This book was fun to read, just like the two first ones, but it left me a bit wary.
It kinda feels like Riordan is trying to push a romantic triangle. If that is the case, I'm gonna be
so disappointed. I mean, really? Is that the only thing you can think of? There are two boys and a girl, there
has to be a romantic triangle? And it wouldn't even fit! The suggestions towards it in this book, showing, supposedly, Percy's "developing feelings" for Annabeth and her "long-lasting infatuation" with Luke were so grotesque and out of character that it looks like, after the books was done, he tried to shove the roots of a romantic triangle in it.
I really hope that's not what happens. So far, I was loving the relationship between those three characters. Percy and Annabeth were genuine friends, with pasts that, although not exactly the same, were similar enough for them to identify with each other. Plus, they have a shared history of fighting side by side. Yes, there were a few suggestions of feelings for each other, but they were so awkward that it could be discounted as a simple reaction to growing up beside someone of the opposite gender. Annabeth's feelings for Luke were more like the development of the hero worship a little girl would feel towards her protector in a world full of monsters.

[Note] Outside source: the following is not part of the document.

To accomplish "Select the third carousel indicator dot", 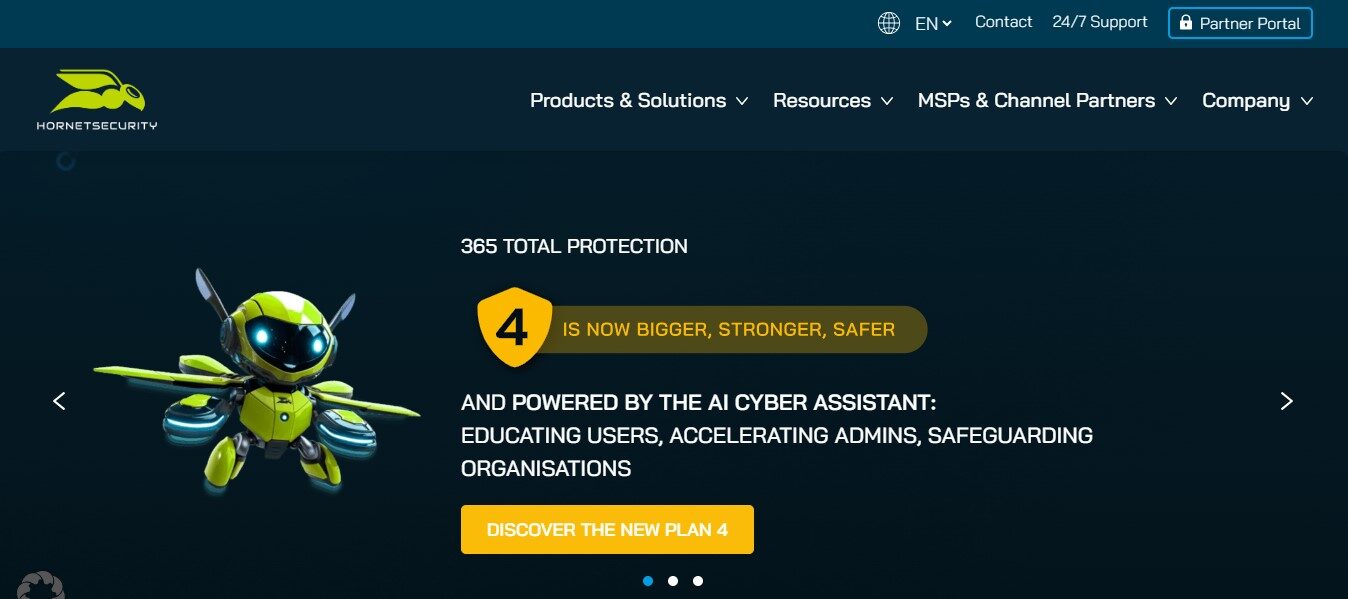I will coord(698,580).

I might be wrong. Riordan's writing in this book is, just like in the first two, way too obvious when it comes to the characters' feelings and motivations, and very clumsy when it comes to character development. Maybe I'm just reading it wrong, and that's not what it means at all. The whole thing is told by Percy's point of view, and it's
painfully obvious that the books' narratives are contaminated by a teenager white boy world view, so maybe it's actually a really smooth and subtle way of showing their development. Percy doesn't know how to react to the things happening around him and to how much Annabeth means to him, so he confuses it with romantic feelings.
Yes. Please, let it be so. Oh, I so hope I'm wrong!